О неразрывности химических, политических, технических процессов становления тела рассказывает испанский квир-теоретик Поль Б. Пресиадо (ранее публиковавшийся под именем Беатрис Пресиадо). Он предлагает понимать гендер как технологию и показывает, как в XX веке разработки, относящиеся к проблемам пола и сексуальности, развивались параллельно и на пересечениях с военной, медицинской, политической технологиями. Термин, который Пресиадо использует для описания постиндустриального, глобального медиа-медицинского мира, — фармако-порнографический режим.
Он показывает, как одновременно дискурсивные и материальные технологии создают тела с помощью изображений и технических средств (порнографии) и биомолекулярных медицинских разработок (фармакологии).

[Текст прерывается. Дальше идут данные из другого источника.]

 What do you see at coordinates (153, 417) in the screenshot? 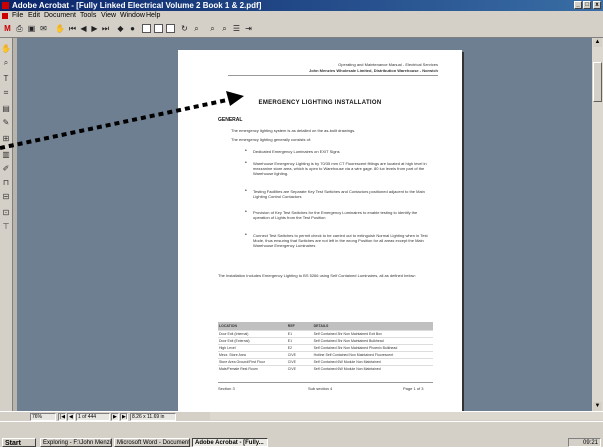
I see `page-size-readout: 8.26 x 11.69 in` at bounding box center [153, 417].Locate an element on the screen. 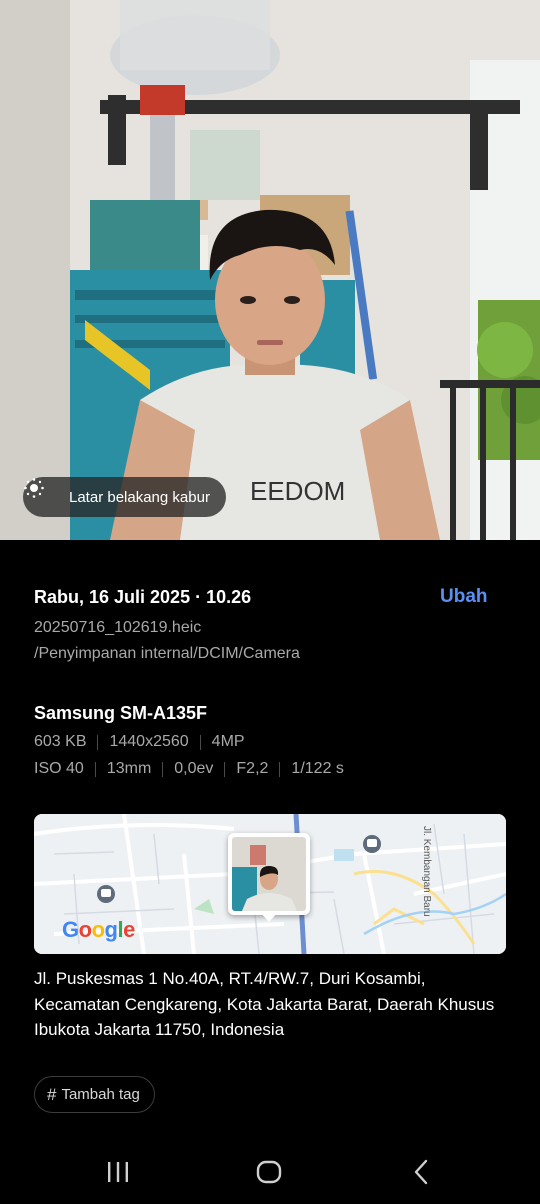 Image resolution: width=540 pixels, height=1204 pixels. recents-icon is located at coordinates (118, 1172).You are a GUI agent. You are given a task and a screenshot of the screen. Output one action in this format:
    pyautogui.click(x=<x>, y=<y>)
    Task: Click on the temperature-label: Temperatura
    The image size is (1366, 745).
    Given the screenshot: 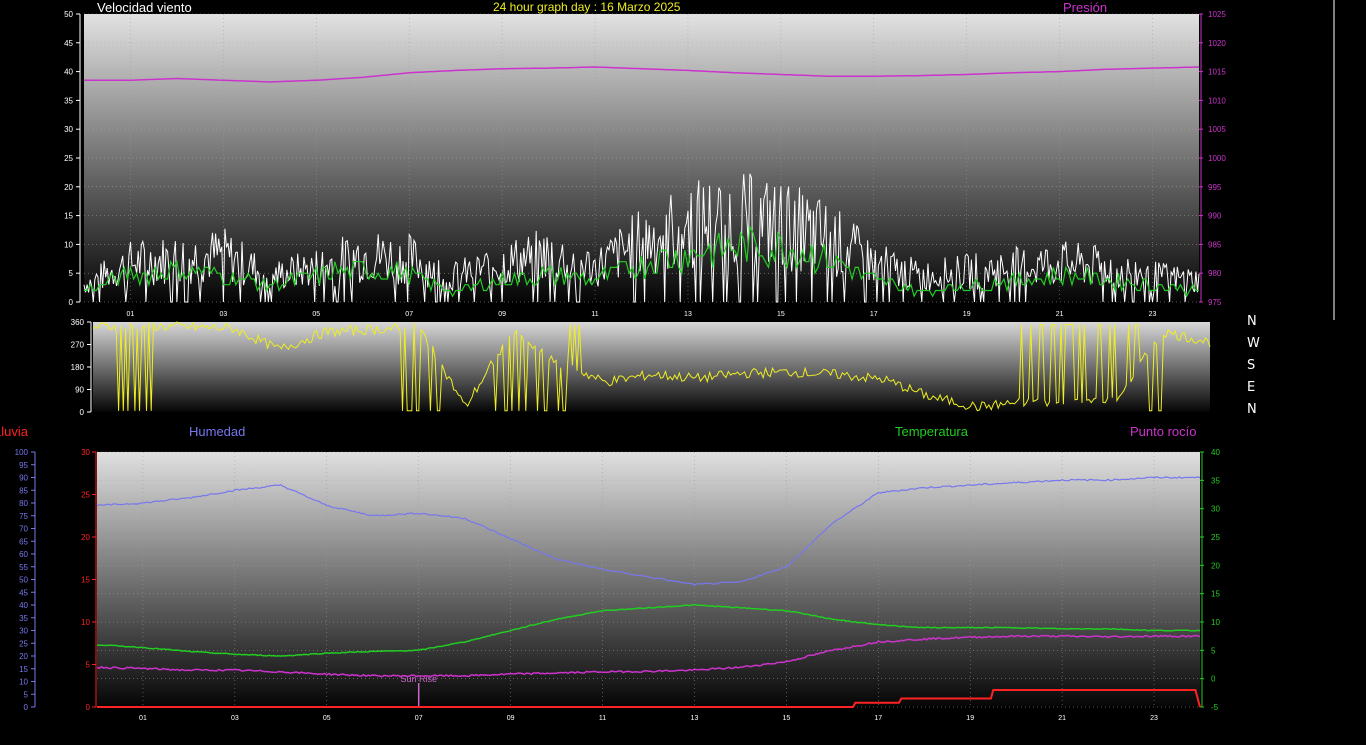 What is the action you would take?
    pyautogui.click(x=932, y=432)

Например, послевоенная политика США не только создала образы идеальных мужчины и женщины, но и немедленно стала их воплощать с помощью новейших технологий. Мужское и женское на этом историческом этапе максимально поляризировались во имя семейных ценностей. На уровне идей воспевался мужской профессиональный труд, женская работа по дому и материнство, на уровне закона преследовалась гомосексуальность. Медицинские разработки действовали на уровне тел: виагра помогала любому привести свое тело в соответствие с образом постоянно эрегированного мачо из «Плейбоя». Вещества становятся неотъемлемыми в конструировании наших тел, которым предписано приводить в действие политтехнологии. Протестные и дисциплинарные практики переплетаются, порождая «прозак-субъектов, каннабис-субъектов, кокаиновых субъектов, алкогольных субъектов, риталин-субъектов, кортизон-субъектов, гетеро-вагинальных субъектов, субъектов двойного проникновения, виагра-субъектов».
Тела — не фиксированные, инертные, генетически или биологически запрограммированные сущности, которые функционируют особым образом в собственных определенных формах, не зависящих от своей культурной среды и ценности. Наши идеи и установки проникают в функционирование самого тела, составляют сферу его возможностей и оставляют пространство для сопротивления. Тело — это то, что оно делает, а не то, что оно есть.